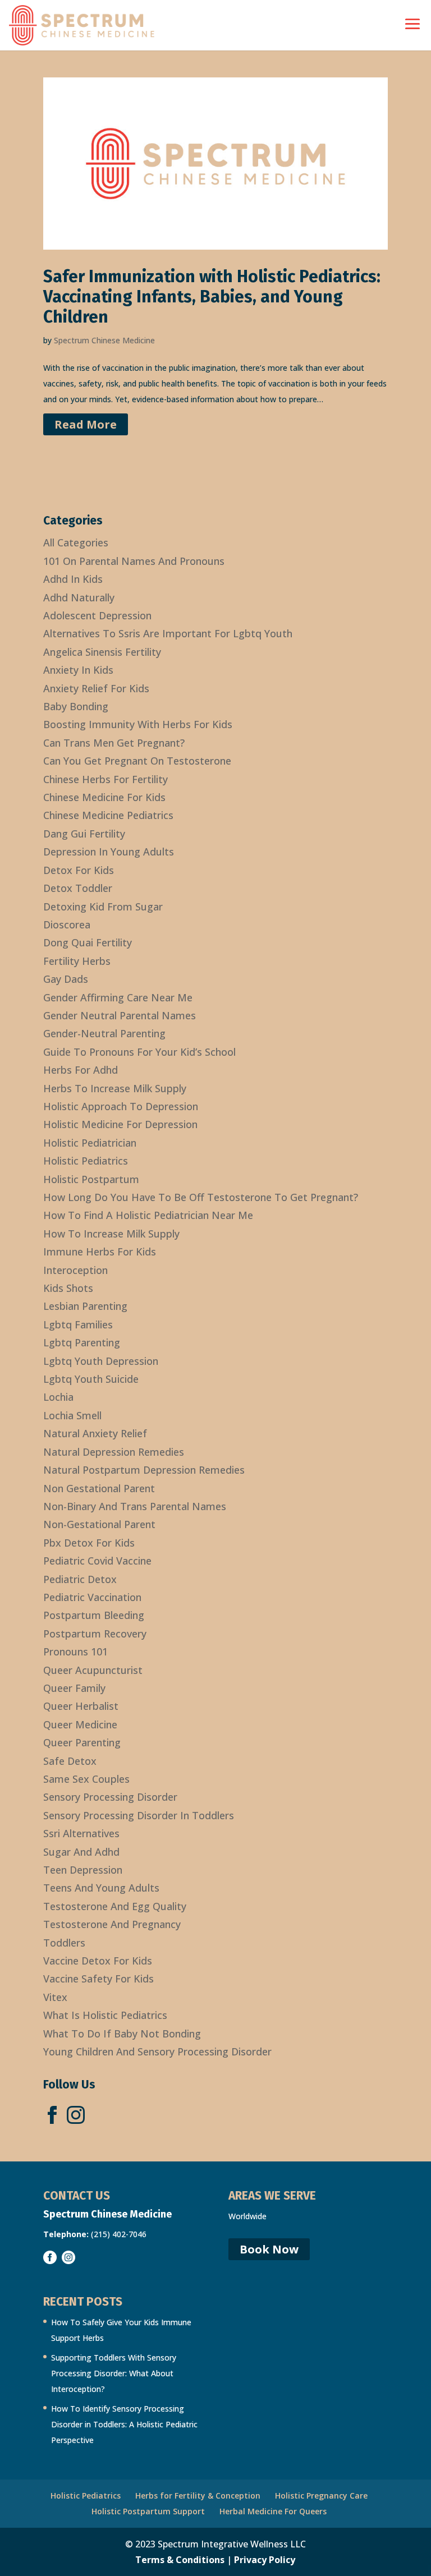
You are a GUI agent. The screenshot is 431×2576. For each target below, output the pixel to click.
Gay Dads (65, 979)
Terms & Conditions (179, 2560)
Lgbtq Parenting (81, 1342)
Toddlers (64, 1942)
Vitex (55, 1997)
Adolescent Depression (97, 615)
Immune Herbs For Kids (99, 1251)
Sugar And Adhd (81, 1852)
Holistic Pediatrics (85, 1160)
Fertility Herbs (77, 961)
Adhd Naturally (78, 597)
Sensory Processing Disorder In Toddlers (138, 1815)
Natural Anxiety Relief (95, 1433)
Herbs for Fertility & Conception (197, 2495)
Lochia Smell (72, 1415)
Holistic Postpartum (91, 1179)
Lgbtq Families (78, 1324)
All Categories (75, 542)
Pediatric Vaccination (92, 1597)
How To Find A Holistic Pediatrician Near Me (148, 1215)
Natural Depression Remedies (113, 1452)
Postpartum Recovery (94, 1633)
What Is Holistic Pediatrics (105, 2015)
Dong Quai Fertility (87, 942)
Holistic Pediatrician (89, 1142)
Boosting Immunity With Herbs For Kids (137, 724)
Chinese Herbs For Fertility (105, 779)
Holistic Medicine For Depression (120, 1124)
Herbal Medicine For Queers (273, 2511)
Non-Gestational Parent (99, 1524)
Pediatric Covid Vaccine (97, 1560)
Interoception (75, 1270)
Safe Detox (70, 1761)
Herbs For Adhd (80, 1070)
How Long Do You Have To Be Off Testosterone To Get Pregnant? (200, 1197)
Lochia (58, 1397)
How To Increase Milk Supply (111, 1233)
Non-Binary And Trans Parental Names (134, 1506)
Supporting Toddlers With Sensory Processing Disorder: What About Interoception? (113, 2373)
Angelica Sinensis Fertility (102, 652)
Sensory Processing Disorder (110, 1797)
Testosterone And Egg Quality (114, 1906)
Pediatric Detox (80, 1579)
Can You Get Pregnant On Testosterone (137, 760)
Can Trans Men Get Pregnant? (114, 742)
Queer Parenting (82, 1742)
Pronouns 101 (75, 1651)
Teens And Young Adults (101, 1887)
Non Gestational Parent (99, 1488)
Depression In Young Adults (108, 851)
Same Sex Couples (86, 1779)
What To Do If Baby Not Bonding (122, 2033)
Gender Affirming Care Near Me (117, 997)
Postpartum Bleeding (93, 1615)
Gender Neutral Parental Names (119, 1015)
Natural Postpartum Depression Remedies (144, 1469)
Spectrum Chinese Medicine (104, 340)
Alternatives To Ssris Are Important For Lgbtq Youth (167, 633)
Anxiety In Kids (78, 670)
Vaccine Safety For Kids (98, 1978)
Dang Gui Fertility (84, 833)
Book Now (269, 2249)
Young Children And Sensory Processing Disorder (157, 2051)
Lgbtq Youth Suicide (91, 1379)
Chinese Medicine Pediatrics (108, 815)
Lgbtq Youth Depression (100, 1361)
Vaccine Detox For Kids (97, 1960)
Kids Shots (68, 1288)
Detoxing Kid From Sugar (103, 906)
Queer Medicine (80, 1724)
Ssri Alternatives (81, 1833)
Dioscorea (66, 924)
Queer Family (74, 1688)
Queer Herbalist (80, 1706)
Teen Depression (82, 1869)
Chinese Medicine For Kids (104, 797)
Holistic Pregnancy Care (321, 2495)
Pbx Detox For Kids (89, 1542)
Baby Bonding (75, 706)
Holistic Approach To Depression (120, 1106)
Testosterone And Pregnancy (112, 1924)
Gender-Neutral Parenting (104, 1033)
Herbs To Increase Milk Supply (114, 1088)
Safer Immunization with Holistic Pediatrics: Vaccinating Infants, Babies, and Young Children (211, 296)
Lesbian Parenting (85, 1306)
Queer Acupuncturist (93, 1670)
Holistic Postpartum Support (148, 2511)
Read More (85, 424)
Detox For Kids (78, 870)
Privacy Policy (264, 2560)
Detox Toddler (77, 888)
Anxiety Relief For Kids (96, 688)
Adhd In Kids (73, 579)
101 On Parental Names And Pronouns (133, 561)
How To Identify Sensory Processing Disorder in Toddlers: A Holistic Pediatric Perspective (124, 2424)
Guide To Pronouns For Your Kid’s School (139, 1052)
---
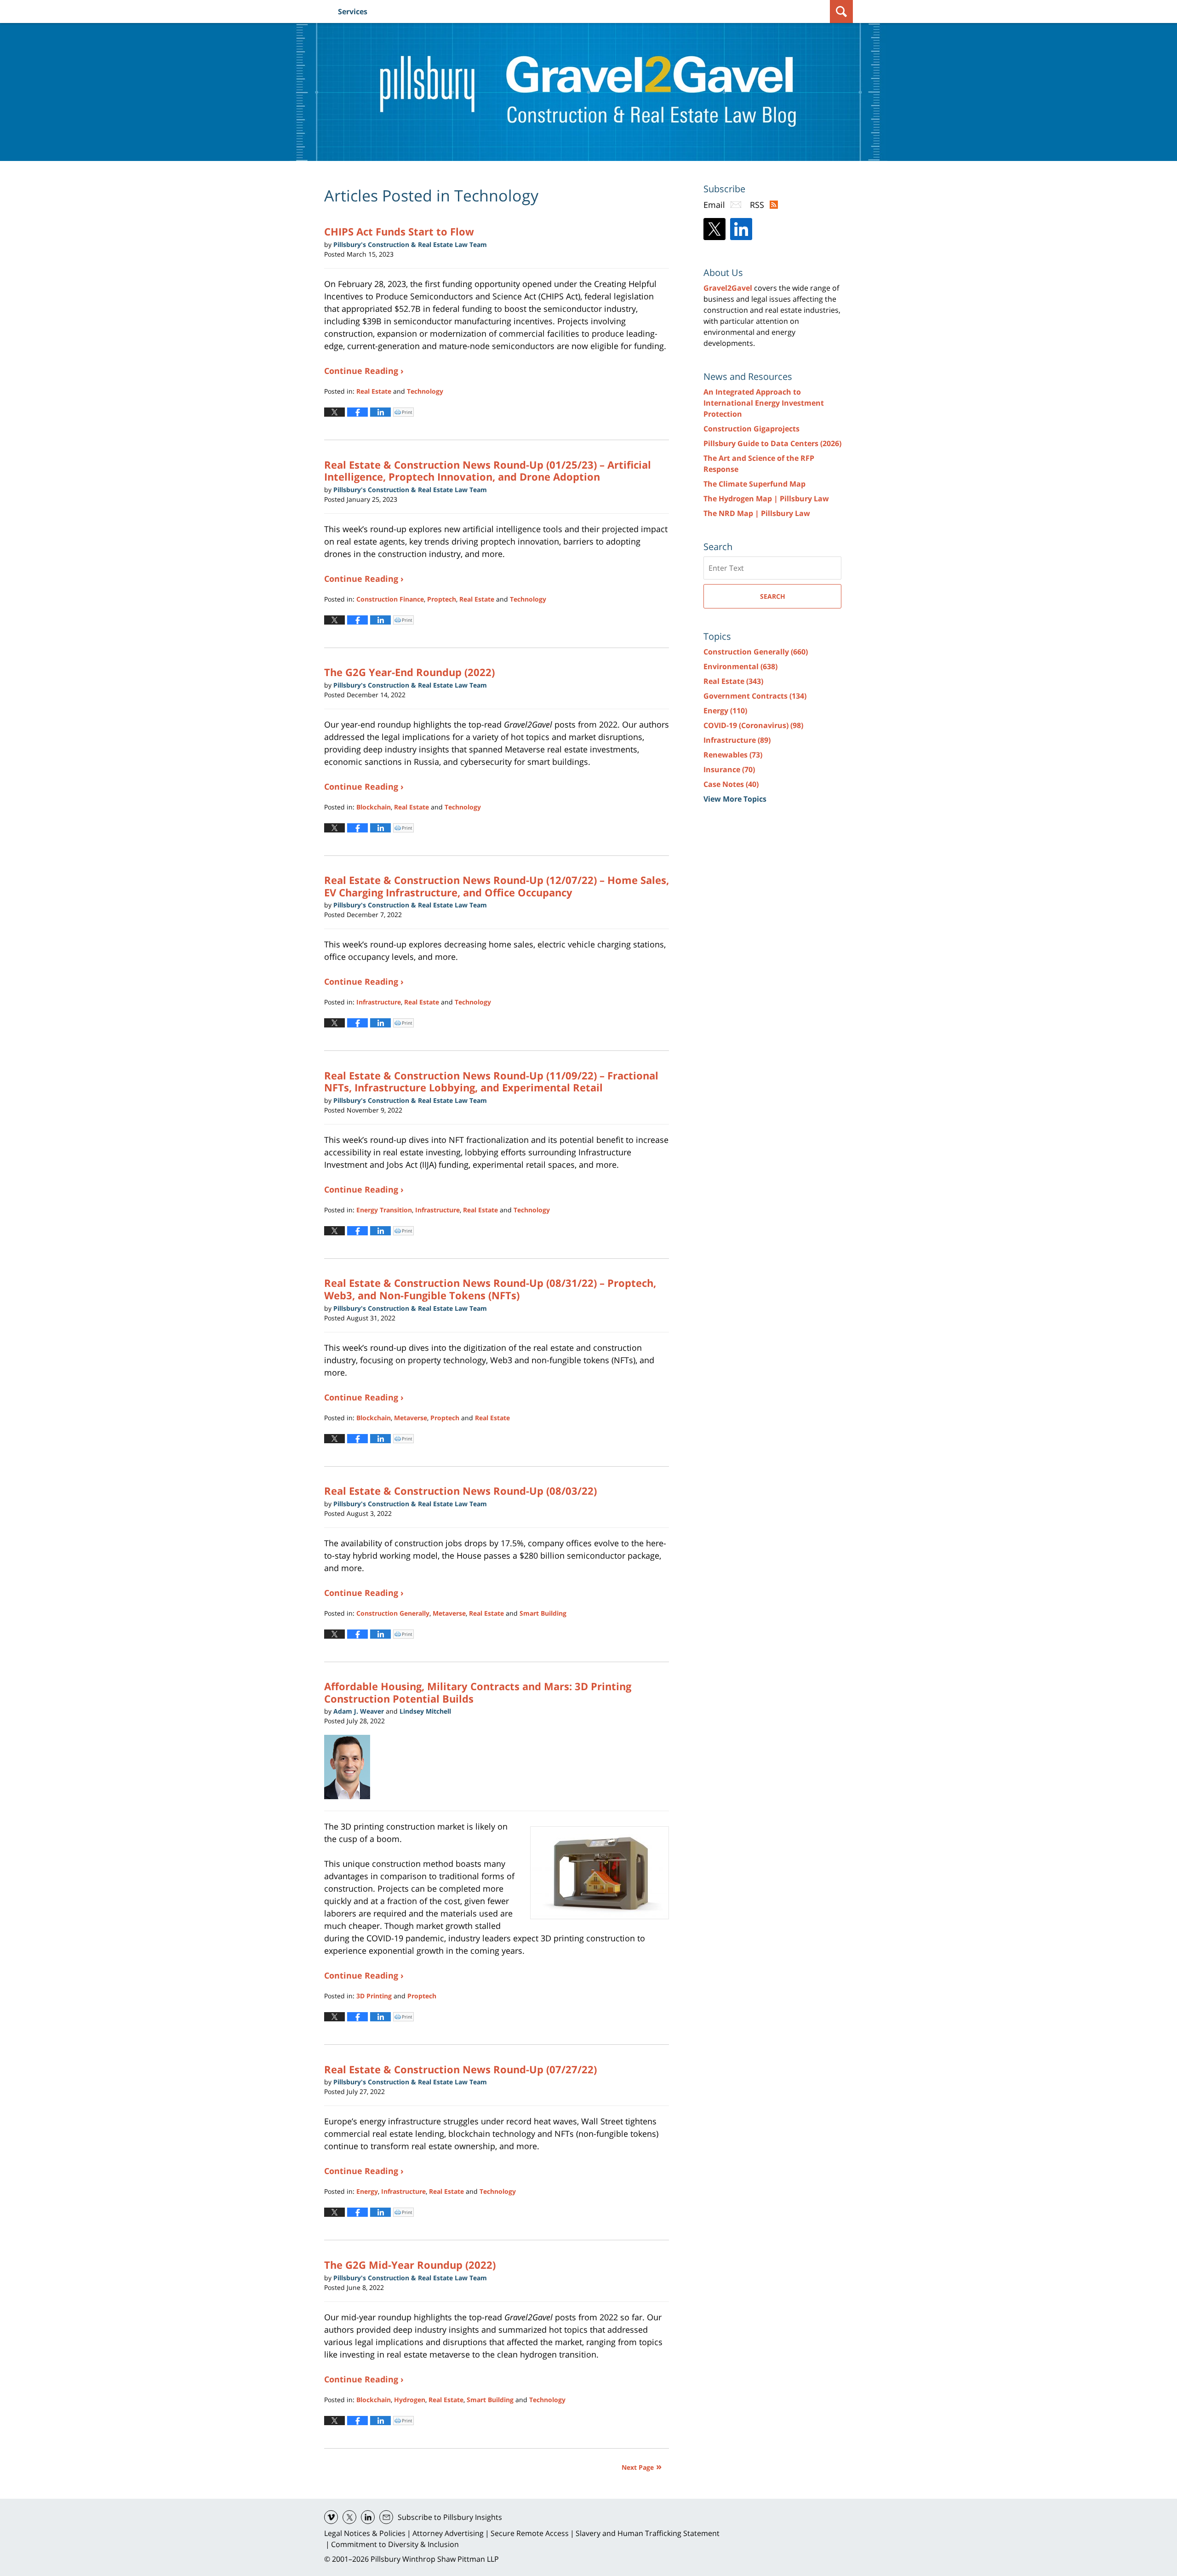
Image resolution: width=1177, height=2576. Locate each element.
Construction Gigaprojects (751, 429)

◆ Task objective ◆
Search the records for the word "Interoception", then list every line that has it.

◆ Task solution ◆
Interoception (75, 1270)
Supporting Toddlers With Sensory Processing Disorder: What About Interoception? (113, 2373)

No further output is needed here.